PROMPT -
Reproduce every line of the records below, requests included, multiplying each coordinate in the answers by 1.6 and rounding to the nearest whole number, with halves rounded up. Leave all other numbers unchanged.

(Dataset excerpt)
━━━━

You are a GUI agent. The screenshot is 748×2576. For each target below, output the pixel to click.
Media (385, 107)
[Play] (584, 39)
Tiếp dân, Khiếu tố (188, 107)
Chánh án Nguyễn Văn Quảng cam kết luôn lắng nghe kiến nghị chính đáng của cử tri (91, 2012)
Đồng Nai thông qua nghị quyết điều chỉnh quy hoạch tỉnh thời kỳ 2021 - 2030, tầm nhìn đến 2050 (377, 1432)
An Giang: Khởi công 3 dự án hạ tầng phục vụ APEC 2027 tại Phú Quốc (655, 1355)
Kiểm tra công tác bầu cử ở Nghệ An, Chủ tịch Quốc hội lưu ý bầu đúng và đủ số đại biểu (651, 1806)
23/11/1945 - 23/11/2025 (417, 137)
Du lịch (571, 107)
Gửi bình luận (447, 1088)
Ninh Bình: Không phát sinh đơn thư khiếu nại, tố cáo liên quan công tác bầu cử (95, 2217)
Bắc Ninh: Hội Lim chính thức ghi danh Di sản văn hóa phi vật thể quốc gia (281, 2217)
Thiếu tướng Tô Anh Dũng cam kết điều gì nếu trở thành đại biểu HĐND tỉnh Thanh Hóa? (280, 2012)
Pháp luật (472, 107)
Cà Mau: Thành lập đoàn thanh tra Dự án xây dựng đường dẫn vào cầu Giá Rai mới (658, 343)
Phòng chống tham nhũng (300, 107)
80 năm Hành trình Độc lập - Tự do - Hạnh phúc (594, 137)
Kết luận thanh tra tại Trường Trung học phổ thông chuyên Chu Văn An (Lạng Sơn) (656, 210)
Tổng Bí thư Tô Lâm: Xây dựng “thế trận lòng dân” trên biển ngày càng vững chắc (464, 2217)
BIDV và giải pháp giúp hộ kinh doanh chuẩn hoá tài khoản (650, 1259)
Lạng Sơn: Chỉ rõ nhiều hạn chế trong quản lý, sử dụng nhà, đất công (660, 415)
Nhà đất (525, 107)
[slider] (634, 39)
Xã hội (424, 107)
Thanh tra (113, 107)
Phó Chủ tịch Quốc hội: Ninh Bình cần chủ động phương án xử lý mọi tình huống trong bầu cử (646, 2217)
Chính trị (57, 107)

━━━━

FINISHED EXERCISE -
You are a GUI agent. The screenshot is 748×2576. For each target below, output the pixel to click.
Media (616, 171)
[Play] (934, 62)
Tiếp dân, Khiếu tố (301, 171)
Chánh án Nguyễn Văn Quảng cam kết luôn lắng nghe kiến nghị chính đáng của cử tri (146, 3219)
Đồng Nai thông qua nghị quyết điều chỉnh quy hoạch tỉnh thời kỳ 2021 - 2030, tầm nhìn đến 2050 (603, 2291)
An Giang: Khởi công 3 dự án hạ tầng phục vụ APEC 2027 tại Phú Quốc (1048, 2168)
Kiểm tra công tác bầu cử ở Nghệ An, Chủ tịch Quốc hội lưu ý bầu đúng và đủ số đại biểu (1042, 2890)
23/11/1945 - 23/11/2025 (667, 219)
Du lịch (914, 171)
Gửi bình luận (715, 1741)
Ninh Bình: Không phát sinh đơn thư khiếu nại, tố cáo liên quan công tác bầu cử (152, 3547)
Bắc Ninh: Hội Lim chính thức ghi danh Di sản văn hóa phi vật thể quốc gia (450, 3547)
Thiếu tướng Tô Anh Dũng cam kết điều gì nếu trở thành đại biểu HĐND tỉnh Thanh Hóa? (448, 3219)
Pháp luật (755, 171)
Cà Mau: Thành lập đoàn thanh tra Dự án xây dựng đường dẫn vào cầu Giá Rai mới (1053, 549)
Phòng chống tham nhũng (480, 171)
80 năm Hành trình Độc lập - Tự do - Hạnh phúc (950, 219)
Kết luận thanh tra tại Trường Trung học phổ thông chuyên Chu Văn An (Lạng Sơn) (1050, 336)
Tổng Bí thư Tô Lâm: Xây dựng “thế trận lòng dân” trên biển ngày càng vững chắc (742, 3547)
BIDV và giải pháp giúp hộ kinh doanh chuẩn hoá tài khoản (1040, 2014)
Lạng Sơn: Chỉ rõ nhiều hạn chế trong quản lý, sử dụng nhà, đất công (1056, 664)
Nhà đất (840, 171)
[slider] (1014, 62)
Xã hội (678, 171)
Thanh tra (181, 171)
Phó Chủ tịch Quốc hội: Ninh Bình cần chủ động phương án xử lý mọi tình huống trong bầu cử (1034, 3547)
Chính trị (91, 171)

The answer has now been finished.